**PROMPT 1**
From the piece on spontaneous sobriety below, extract the stretch from "And, actually, what" through "kind of support." word for word.
**PROMPT 2**
Extend the piece on spontaneous sobriety below, beginning right after its final sentence.

**TEXT EXCERPT**
****************
Today I read an online conversation between someone who wants to stop drinking and is researching the best way to do this (I’ll call this person “N”) and a sober mentor who was giving advice and support (I’ll call this person SM for Sober Mentor).
The conversation went something like this:
N – I’ve heard about a phenomenon that some people call “spontaneous sobriety” where the person who stops drinking does it really easily. They simply decide this is what they’re going to do, commit to it and become a non-drinker without having any problem or struggle. Apparently they manage to shift their beliefs so that they end up believing that alcohol doesn’t benefit them and it isn’t a loss for them to become a non-drinker. In fact, it’s a gain. This makes sobriety easy. I want to explore and shift my own beliefs about alcohol so that I can do this too.
SM – I don’t believe in spontaneous sobriety, that sounds a bit like a religion to me. You can’t wake up knowing how to drive a car so why should you wake up just knowing how to be sober? It needs work, lessons, effort, encouragement, support and treats. If it was easy and you didn’t have to worry about alcohol anymore, more people would do it.
First of all, I want to acknowledge the positive intention and truths behind SM’s response. He/she wants N to recognise that there needs to be some commitment to stop. That it’s easier with support. And is wanting to inject a note of realism. And, this is all well-intended. SM wants the best for N and is helping in the best way he/she knows how.
And, actually, what he/she says can be true for many people. Many people find that they do have to work hard, that they do much better within a supportive community, with lots of encouragement and with some “lessons” to follow. This is pretty much the approach that Go Get Sober adopts.
However, the bit about not being able to wake up a non-drinker and not believing in spontaneous sobriety is misleading and untrue… that bit has unfortunately led N to drop their original intention of playing around with their belief system to allow them to experience sobriety as a gain or to believe they can easily be a non-drinker without any kind of support.
Of course it’s possible to wake up and be a non-drinker and experience sobriety as a pain-free gain. Did you know that more than one-third of individuals with alcohol dependence fully recover without any formal support, treatment or programme? In comparison, although it’s difficult to measure success rates of traditional recovery programmes because there isn’t much reliable data or analysis out there, experts believe them to be much lower. This is partly because of the beliefs that traditional programmes install, like every day sober is a struggle or that success has to be maintained – that it’s a chore and there has to be an ongoing fight against failure. People who stop drinking on their own are more successful and are usually more at peace and happy with their decision. They aren’t worried that they’re missing out on something by not drinking because they’re not indoctrinated by the belief system of the programme or recovery approach whose culture they join in with.
Deciding to wake up as a non-drinker and deciding to believe that this is a huge gain rather than a terrible weight you have to drag around with you is not like driving a car at all because we have to learn to drive a car from scratch. We already know what it’s like to live life sober – we did it for years as children and, some of us, into adulthood. We already know how to do it. If we believe becoming a non-drinker can be as easy as flicking a switch, and all we have to do is shift around a few beliefs about alcohol and what it does or doesn’t do for us, then that’s exactly what we can do. Certainly there might have to be a bit of practice initially while we’re changing our habits and routines but it can be a positive and healthy experience – it all depends on how we approach it.
****************
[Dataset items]
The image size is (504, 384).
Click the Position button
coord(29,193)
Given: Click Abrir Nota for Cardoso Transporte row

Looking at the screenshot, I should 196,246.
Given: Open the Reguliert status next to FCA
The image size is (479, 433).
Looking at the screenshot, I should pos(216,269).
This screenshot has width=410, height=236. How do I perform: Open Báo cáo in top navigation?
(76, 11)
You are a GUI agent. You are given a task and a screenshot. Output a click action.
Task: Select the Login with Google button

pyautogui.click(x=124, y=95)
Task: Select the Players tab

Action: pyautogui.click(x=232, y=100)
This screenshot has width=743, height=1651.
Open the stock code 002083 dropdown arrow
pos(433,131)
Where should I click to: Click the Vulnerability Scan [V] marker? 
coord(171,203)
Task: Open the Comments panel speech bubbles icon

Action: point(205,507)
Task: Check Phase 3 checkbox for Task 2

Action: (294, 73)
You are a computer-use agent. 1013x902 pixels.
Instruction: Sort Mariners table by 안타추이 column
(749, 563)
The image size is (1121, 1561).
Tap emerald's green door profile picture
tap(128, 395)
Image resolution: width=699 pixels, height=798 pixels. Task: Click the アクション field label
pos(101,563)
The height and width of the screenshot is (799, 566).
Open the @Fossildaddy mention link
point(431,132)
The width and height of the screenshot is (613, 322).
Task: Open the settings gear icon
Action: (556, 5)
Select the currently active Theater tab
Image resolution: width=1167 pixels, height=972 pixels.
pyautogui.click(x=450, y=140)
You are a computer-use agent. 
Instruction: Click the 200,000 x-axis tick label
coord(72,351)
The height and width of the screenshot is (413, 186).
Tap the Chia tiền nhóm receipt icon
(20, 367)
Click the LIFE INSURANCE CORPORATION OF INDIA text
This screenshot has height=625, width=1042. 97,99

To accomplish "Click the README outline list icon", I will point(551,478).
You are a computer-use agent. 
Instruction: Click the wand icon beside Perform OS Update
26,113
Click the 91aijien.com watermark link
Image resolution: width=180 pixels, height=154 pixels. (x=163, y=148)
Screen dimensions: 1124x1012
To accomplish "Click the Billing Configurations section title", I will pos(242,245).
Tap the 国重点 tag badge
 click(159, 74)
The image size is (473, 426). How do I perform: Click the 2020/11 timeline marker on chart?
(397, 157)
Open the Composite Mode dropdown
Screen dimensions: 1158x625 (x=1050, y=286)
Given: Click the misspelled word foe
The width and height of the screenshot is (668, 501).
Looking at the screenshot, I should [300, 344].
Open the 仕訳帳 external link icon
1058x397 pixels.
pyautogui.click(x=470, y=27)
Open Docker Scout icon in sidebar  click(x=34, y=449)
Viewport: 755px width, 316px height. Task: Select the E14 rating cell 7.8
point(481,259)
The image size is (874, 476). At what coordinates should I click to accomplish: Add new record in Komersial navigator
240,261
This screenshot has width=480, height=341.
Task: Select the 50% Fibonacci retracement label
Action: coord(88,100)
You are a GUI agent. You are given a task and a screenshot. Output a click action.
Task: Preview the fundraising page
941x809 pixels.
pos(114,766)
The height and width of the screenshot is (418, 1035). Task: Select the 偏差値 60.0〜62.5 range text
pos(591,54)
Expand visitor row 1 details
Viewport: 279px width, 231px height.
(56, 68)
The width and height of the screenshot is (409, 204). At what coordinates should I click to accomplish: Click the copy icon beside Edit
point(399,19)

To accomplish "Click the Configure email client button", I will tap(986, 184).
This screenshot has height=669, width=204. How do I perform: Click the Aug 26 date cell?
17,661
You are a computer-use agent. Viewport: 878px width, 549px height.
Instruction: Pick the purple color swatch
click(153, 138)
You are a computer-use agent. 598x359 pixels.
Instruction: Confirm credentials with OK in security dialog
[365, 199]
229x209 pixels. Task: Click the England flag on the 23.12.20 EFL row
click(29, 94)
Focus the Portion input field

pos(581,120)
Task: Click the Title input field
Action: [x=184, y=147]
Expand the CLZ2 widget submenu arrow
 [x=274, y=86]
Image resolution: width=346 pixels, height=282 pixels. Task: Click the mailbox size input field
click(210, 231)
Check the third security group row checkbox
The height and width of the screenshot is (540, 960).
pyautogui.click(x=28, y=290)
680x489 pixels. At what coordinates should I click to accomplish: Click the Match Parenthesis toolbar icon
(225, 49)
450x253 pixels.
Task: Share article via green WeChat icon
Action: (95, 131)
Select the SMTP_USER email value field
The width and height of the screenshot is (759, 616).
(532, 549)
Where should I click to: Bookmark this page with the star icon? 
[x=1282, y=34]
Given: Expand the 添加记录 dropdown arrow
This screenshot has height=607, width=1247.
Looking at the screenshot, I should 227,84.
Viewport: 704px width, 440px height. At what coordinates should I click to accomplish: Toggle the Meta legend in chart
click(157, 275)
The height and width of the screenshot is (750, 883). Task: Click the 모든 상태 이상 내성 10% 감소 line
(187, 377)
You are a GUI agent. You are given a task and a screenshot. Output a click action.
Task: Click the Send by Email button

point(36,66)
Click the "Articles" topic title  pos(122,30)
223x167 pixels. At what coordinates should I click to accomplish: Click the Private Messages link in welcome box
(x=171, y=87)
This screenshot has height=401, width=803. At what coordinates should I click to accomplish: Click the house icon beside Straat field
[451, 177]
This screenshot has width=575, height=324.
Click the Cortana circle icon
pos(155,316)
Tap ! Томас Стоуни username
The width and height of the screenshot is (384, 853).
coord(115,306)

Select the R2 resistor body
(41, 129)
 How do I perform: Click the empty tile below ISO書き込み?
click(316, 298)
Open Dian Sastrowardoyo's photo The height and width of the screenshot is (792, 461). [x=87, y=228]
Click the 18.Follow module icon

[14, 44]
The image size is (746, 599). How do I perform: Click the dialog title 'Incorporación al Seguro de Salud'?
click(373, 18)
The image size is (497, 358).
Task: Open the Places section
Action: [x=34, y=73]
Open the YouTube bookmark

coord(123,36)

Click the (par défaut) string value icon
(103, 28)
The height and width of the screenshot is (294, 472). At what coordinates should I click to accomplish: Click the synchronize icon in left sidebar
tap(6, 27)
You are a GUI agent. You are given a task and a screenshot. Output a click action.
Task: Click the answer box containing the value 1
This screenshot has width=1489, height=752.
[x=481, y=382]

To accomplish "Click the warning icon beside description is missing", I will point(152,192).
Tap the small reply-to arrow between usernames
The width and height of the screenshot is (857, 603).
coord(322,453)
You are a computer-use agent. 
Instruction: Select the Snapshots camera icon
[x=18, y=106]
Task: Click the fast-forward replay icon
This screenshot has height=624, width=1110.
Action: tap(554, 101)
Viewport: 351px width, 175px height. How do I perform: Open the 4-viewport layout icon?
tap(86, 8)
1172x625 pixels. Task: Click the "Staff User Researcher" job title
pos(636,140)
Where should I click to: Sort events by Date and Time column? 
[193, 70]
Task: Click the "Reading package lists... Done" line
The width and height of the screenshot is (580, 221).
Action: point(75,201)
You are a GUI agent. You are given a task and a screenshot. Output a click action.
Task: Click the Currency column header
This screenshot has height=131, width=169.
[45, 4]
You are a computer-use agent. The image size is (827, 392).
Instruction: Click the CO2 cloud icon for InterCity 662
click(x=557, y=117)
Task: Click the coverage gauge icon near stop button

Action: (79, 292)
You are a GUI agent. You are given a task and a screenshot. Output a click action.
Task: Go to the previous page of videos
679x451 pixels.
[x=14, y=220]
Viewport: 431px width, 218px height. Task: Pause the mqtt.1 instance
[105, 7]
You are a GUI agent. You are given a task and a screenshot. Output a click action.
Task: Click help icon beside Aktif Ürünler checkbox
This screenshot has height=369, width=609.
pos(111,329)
****************
**WRITTEN RESPONSE 1**
And, actually, what he/she says can be true for many people. Many people find that they do have to work hard, that they do much better within a supportive community, with lots of encouragement and with some “lessons” to follow. This is pretty much the approach that Go Get Sober adopts.
However, the bit about not being able to wake up a non-drinker and not believing in spontaneous sobriety is misleading and untrue… that bit has unfortunately led N to drop their original intention of playing around with their belief system to allow them to experience sobriety as a gain or to believe they can easily be a non-drinker without any kind of support.

**WRITTEN RESPONSE 2**
The issue for a lot of people is that they don’t believe this can be true. Whatever your beliefs about stopping drinking and staying sober, it’s those beliefs you’ll turn into reality. If you enter a race believing you’ll come last, you’re very likely to come last. If you enter the race believing you’re going to win, you’re more likely to win.
Because SM’s belief is built around their own experience that getting sober was work and effort and every day is a challenge, it’s tricky for them to see that this doesn’t have to be the same for everybody. They’re imposing their own map of the world onto everyone else. This is normal and understandable but not helpful for people like N, for whom that option has now become closed.
What I’d like everyone reading this blog to understand is that there are lots of different ways of approaching stopping drinking. Rehab works well for some people. Traditional 12 step programmes work well for some people. Stopping with a “spontaneous sobriety” approach works well for some people. Face-to-face support and encouragement work well for some people. Online support and encouragement work well for some people. A more structured programme approach with tasks and activities works well for some people. Religion works well for some people. Mindfulness or meditation works well for some people. One-to-one coaching or therapy works well for some people. It’s really important to recognise that every method or technique has a role and a place – it depends on the context and the person.
But, by far the most important factor governing someone’s success and ability to stop drinking with ease and enjoyment is what they believe about the process before they even start. When people like N start wondering about changing their belief system so that they can experience getting sober as easy, painless and even enjoyable, that curiosity needs to be nurtured and encouraged. The right tools and support need to be given so that N can be given the best chance of waking up as a happy non-drinker when they decide they want to do it.